▶ **PROBLEM**
Below are the entries; give again exactly the lines from the one mentioning "Where should I click to: Click the Result" through the one mentioning "The width and height of the screenshot is (1828, 1028).", inclusive.

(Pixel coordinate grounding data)
• • • • • • •
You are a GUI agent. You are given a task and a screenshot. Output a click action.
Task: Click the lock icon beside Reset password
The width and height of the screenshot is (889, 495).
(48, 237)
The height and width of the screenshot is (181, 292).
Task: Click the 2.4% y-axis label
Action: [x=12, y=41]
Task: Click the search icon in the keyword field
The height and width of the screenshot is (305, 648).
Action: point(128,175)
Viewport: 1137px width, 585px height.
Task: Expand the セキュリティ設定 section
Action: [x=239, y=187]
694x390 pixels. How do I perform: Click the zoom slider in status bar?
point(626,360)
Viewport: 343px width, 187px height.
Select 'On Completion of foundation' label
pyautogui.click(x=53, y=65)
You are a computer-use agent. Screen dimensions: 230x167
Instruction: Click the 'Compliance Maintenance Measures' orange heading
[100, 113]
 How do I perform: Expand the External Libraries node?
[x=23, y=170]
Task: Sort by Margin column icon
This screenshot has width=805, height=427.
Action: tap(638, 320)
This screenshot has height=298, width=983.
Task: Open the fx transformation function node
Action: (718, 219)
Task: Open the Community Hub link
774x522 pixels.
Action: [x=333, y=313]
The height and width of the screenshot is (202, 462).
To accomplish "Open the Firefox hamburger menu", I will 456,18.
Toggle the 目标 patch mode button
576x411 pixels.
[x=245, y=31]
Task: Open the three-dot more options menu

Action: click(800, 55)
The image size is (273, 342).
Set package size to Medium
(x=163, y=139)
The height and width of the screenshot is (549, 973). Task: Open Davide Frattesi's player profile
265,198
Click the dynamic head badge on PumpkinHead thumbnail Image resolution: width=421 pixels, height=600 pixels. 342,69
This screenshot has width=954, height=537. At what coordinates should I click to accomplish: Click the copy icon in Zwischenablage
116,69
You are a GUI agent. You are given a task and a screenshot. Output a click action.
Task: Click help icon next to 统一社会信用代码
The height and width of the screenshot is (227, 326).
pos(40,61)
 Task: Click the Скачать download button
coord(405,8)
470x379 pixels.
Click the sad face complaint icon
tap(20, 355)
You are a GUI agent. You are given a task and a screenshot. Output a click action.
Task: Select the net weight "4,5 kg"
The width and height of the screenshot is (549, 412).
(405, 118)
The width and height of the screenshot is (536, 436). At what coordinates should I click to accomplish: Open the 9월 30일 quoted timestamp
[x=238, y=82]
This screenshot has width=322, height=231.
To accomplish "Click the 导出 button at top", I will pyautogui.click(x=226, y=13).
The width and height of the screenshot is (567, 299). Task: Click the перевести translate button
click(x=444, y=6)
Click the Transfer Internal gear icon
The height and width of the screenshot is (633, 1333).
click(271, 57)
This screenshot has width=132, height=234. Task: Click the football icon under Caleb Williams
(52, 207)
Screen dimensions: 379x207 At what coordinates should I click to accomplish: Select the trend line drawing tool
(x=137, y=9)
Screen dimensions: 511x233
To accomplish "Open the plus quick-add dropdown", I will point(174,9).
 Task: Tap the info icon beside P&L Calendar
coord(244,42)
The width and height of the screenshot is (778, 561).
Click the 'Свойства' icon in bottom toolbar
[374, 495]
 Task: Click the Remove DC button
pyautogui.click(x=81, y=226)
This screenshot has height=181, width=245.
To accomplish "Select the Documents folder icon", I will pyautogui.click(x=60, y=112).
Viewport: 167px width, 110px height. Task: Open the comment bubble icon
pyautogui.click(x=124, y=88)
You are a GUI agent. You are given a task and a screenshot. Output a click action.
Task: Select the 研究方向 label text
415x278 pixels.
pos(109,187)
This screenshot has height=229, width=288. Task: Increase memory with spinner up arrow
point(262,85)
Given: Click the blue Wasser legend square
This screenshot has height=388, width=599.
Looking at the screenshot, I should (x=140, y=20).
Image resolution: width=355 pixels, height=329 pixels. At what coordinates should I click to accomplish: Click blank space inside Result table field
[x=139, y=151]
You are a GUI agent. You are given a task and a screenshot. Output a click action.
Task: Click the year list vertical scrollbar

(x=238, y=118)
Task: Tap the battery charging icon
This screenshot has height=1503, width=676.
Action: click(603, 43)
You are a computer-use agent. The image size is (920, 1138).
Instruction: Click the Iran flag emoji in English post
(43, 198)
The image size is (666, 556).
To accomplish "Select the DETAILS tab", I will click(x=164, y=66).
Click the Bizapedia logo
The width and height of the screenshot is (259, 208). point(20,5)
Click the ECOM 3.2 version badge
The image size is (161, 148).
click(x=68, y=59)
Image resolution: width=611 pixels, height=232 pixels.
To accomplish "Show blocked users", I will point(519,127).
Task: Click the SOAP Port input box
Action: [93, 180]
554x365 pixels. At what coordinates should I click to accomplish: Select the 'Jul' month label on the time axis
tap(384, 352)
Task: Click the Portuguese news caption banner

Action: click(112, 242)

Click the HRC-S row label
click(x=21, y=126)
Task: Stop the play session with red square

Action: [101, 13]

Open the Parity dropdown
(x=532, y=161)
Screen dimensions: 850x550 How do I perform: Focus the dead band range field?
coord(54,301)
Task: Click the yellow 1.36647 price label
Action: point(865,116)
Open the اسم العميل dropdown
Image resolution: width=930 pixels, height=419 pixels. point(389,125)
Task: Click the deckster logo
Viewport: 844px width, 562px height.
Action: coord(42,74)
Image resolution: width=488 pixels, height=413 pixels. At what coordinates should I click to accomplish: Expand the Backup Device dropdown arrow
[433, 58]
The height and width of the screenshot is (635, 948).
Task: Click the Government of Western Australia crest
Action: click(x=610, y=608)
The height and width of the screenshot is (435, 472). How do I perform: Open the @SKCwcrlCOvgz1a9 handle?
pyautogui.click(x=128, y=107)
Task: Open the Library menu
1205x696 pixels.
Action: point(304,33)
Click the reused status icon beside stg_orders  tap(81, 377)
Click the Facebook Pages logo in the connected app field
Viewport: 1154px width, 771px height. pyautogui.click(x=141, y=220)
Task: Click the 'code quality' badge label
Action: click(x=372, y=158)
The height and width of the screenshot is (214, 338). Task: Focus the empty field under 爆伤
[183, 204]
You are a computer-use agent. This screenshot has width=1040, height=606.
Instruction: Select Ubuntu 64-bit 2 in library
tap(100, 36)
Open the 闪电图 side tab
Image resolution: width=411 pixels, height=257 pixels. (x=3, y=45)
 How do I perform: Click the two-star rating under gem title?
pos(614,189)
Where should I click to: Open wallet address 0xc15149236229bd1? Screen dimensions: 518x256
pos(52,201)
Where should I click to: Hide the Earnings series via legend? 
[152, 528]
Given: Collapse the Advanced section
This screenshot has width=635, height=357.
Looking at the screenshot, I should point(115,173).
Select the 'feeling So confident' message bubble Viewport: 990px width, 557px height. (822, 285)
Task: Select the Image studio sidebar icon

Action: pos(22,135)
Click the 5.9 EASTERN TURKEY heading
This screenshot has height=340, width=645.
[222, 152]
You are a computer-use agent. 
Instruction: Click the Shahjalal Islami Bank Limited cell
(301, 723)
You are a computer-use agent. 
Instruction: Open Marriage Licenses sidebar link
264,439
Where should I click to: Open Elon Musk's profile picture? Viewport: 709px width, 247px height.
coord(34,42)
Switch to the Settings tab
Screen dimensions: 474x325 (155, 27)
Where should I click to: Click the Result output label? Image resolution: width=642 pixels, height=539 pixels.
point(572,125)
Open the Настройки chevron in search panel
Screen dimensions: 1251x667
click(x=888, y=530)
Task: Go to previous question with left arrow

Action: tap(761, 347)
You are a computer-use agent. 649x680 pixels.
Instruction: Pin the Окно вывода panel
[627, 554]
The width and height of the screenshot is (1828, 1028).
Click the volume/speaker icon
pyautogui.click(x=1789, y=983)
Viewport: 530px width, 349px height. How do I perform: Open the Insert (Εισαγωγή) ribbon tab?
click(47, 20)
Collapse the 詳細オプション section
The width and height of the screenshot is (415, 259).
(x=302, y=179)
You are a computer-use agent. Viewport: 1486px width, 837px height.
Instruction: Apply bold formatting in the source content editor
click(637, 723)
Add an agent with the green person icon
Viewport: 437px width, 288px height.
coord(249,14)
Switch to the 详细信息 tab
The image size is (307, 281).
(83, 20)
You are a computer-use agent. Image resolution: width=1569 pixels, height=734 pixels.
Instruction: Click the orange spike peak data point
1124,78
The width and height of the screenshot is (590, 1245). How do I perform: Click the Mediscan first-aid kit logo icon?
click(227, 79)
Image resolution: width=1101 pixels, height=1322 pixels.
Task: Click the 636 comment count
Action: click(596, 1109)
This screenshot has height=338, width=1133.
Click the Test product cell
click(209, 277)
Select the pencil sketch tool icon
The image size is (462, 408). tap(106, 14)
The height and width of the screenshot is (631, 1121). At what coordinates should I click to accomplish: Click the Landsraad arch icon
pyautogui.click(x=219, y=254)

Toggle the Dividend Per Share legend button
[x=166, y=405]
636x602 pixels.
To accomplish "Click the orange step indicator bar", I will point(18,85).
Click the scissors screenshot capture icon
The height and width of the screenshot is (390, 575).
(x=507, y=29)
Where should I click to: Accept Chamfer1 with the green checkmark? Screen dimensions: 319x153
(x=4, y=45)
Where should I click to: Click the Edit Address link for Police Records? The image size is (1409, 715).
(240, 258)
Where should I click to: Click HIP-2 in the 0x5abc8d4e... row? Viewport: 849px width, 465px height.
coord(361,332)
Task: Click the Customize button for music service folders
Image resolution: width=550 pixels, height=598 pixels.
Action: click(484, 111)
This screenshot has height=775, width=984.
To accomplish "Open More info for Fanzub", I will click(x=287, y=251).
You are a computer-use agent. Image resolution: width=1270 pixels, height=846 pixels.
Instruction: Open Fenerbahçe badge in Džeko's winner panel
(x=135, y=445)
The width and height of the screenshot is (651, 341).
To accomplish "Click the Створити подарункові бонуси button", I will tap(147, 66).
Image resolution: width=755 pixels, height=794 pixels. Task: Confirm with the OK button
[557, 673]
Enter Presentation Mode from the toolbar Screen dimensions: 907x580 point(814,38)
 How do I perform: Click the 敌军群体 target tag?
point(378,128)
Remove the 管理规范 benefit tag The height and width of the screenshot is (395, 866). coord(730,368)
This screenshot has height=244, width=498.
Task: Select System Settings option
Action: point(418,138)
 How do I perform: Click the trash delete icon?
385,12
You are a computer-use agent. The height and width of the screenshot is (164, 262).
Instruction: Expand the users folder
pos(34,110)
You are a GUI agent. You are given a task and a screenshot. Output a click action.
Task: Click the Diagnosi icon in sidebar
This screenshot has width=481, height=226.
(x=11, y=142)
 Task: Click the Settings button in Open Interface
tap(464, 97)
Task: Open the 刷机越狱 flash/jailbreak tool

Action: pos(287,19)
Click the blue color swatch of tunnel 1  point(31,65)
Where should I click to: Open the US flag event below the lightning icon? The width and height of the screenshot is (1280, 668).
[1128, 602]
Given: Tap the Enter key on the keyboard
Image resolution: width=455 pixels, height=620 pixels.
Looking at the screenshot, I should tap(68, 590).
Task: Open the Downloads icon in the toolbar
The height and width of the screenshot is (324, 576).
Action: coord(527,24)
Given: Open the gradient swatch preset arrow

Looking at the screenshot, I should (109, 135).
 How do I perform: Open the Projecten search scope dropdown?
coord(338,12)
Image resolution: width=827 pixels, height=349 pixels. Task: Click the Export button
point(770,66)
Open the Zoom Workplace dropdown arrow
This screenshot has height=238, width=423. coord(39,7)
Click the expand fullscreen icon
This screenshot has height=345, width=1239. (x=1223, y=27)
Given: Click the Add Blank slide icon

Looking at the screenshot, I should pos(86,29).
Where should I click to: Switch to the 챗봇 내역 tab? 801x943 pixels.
• • • • • • •
▶ **ANSWER BOX**
Where should I click to: Click the Result output label? Image resolution: width=642 pixels, height=539 pixels.
point(572,125)
Open the Настройки chevron in search panel
Screen dimensions: 1251x667
click(x=888, y=530)
Task: Go to previous question with left arrow

Action: tap(761, 347)
You are a computer-use agent. 649x680 pixels.
Instruction: Pin the Окно вывода panel
[627, 554]
The width and height of the screenshot is (1828, 1028).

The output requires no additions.